Chapter 1 (1):The Naming of Haotian
### 1976, Summer/ Somewhere in China
That summer, the scent of earth and iron hung heavy in the air.
Beyond the shimmering heat haze, the construction site of Longteng Group's first major expressway project lay exposed, its red soil raw and bare.
The roar of heavy machinery. The staccato hammering of driven piles.
It was like the birth cry of a city forcing itself to stretch toward a "future," emerging from an era of chaos.
A black car slid into the site office.
The man who stepped out: Li Chengtian.
As head of the Li family, he bore the literal responsibility of rebuilding "the city's skeleton."
"President Li, a call for you.

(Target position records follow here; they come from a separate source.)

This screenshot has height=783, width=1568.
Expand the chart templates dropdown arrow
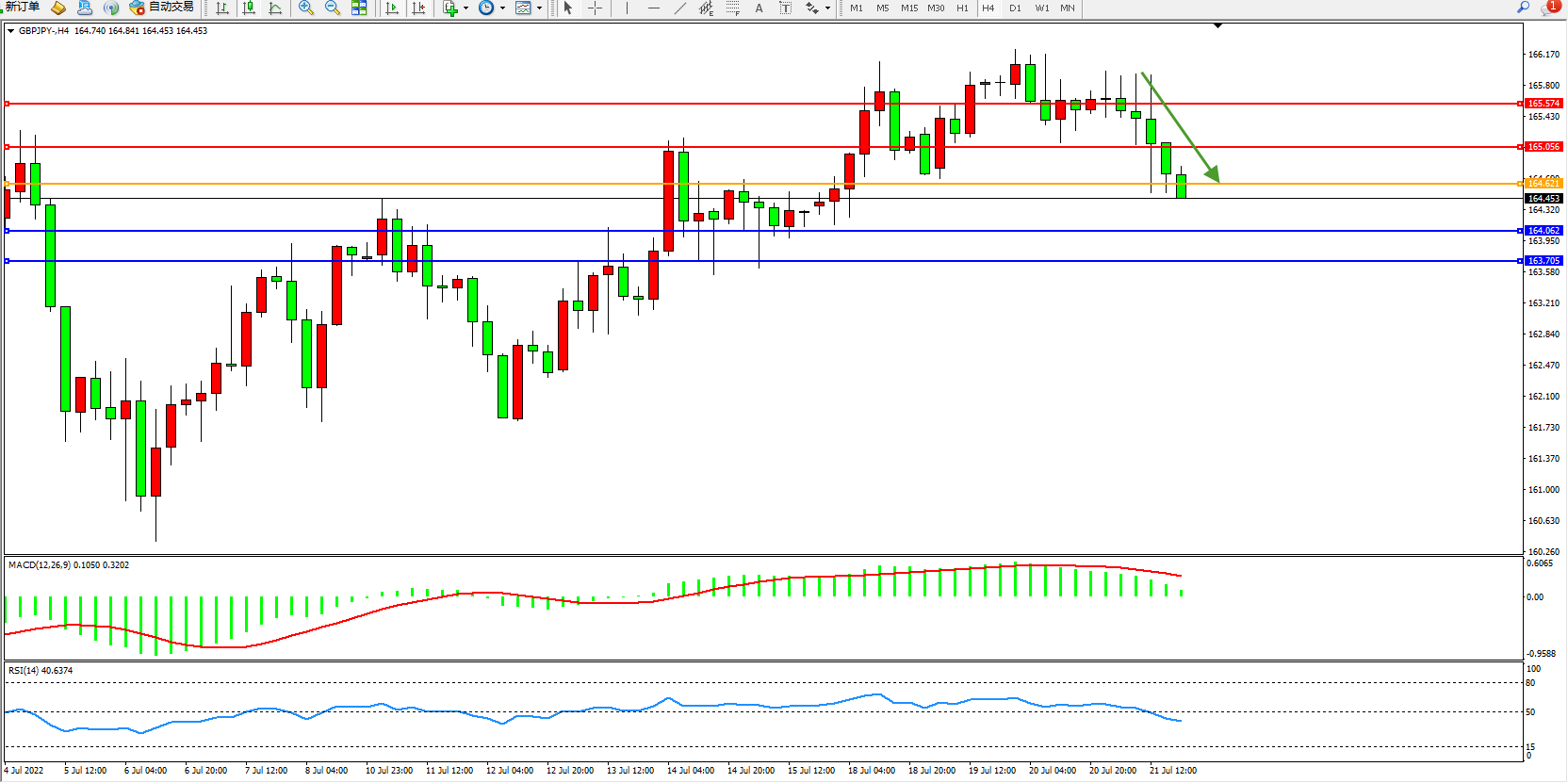pyautogui.click(x=539, y=8)
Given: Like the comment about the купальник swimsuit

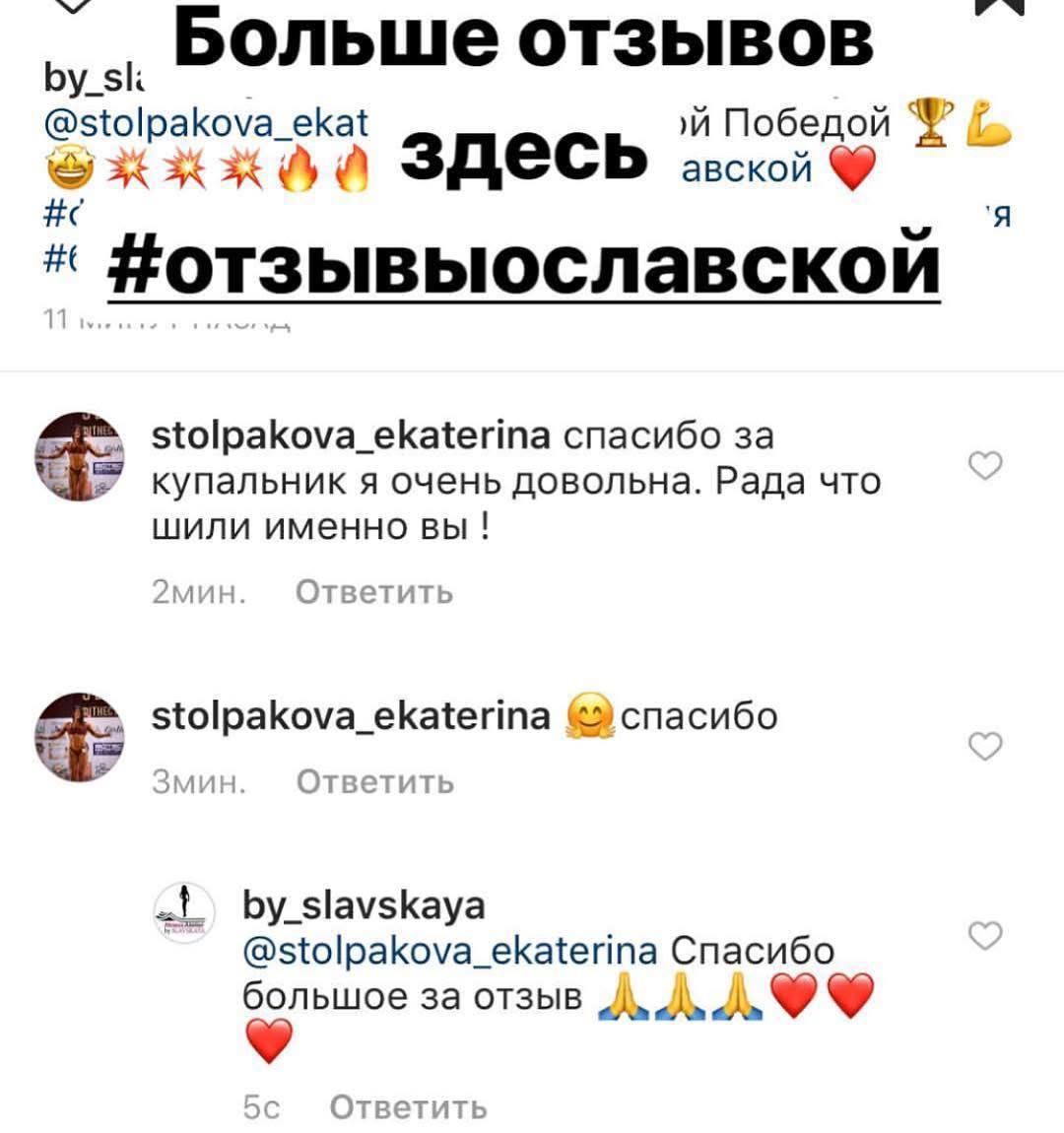Looking at the screenshot, I should [x=985, y=466].
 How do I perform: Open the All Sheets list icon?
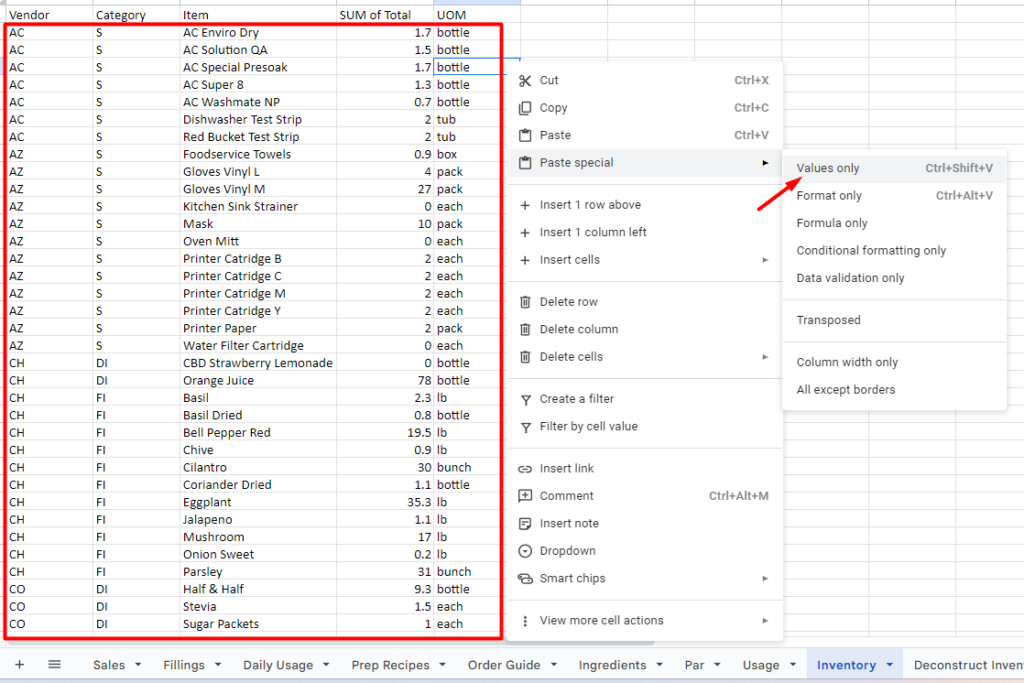54,665

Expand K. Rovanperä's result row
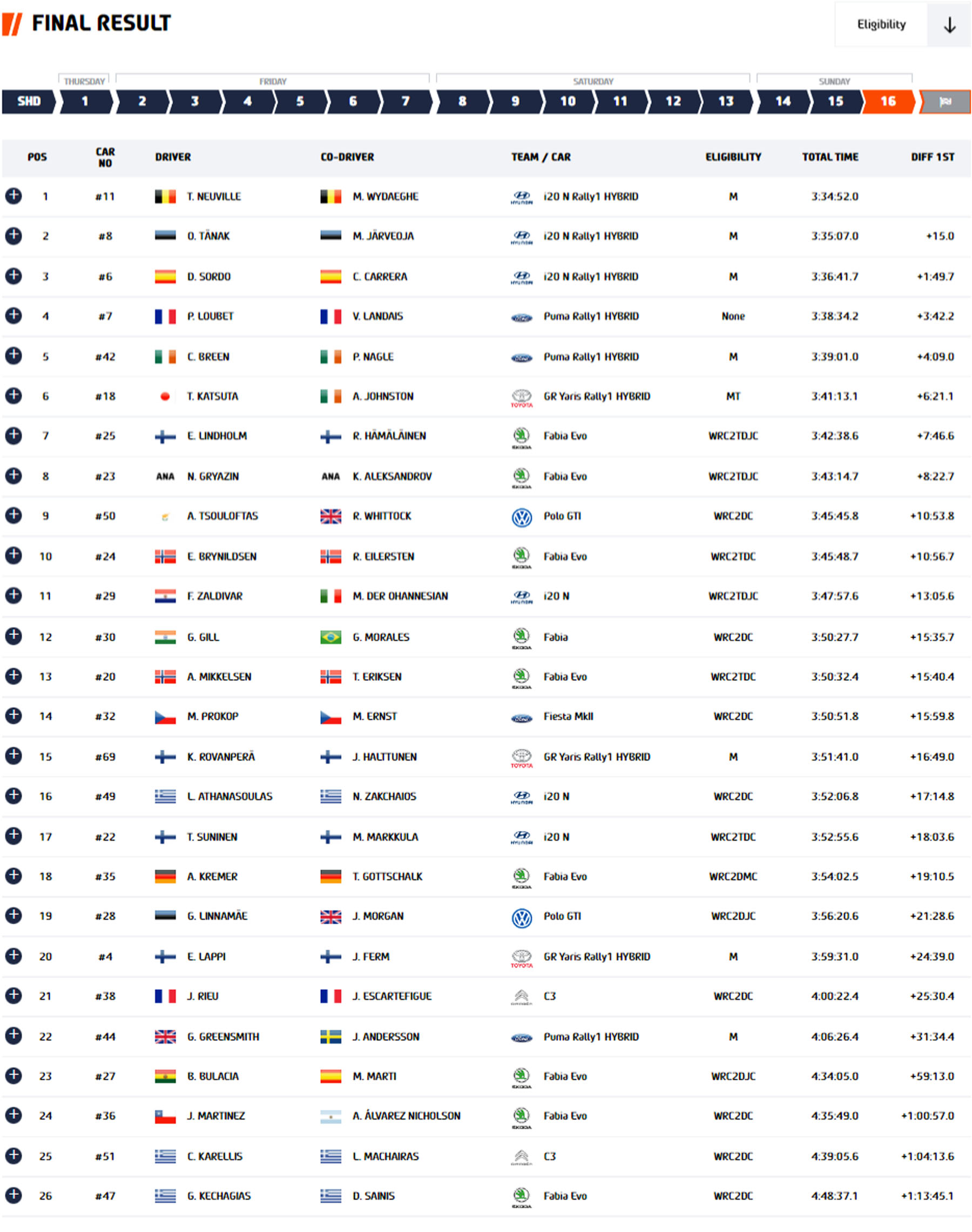pos(14,756)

Your wife, just now--"
At his secretary's trembling voice, Chengtian's steps halted.
Without even wiping the sweat from his brow, he took the receiver.
A brief report.
In the year of the Dragon ascending high into Heaven, his frail legitimate wife had carved away her own life to deliver
what would likely be her first and last child: a son.
Chengtian set down the receiver and turned his gaze back to the construction site.
Around him, executives chorused their congratulations.
But in Chengtian's expression, there was not a trace of the gentle joy one might expect from a father.
He simply looked up at the summer sky, endlessly high, scorched by the merciless sun.
Not a single cloud.
Fathomlessly blue, and with a cruel completeness that encompassed everything--an overwhelming expanse.
This was the sky he had spent thousands of hours gazing up at, to lay the first road through this land.
(Xia Wei Haotian...)
A passage from the ancient text *Erya* flickered through his mind.
"Spring is the Azure Sky, summer is Haotian."
The words meaning "summer sky" were also another name for the supreme deity that governed cosmic order.
"The name is decided."
Chengtian's voice cut through the machinery's din.
"Haotian. Li Haotian."
It sounded less like a "wish" bestowed upon an infant, and more like a "command" bestowed upon a god.
And more like marking a name on a map.
Not a blessing for the child to be loved as a person,
but a decree: to survey all from above like heaven itself, to preserve order, to bear the weight of the city on his back so that the massive system called the Li family would never collapse.
To Chengtian, his son was not "someone who would make him happy,"
but "a vessel destined to stand, like himself, on an inescapable summit."
The clear blue sky--
No matter how long you gaze up at it, it possesses a vastness you can never claim.
That name, he gave to the child just born.
For Longteng to lay roads across this country,
to build bridges, to transport people,
to carve lines that wouldn't crumble for decades--
a child bearing the name of heaven was necessary.
"...Don't fall."
A murmur, so quiet no one could hear.
Where Chengtian's gaze fell: an unfinished bridge pier that would, for the next decades, continue to support the weight of millions.
Midsummer light burned white across the father's back, and across the unseen fate of his son.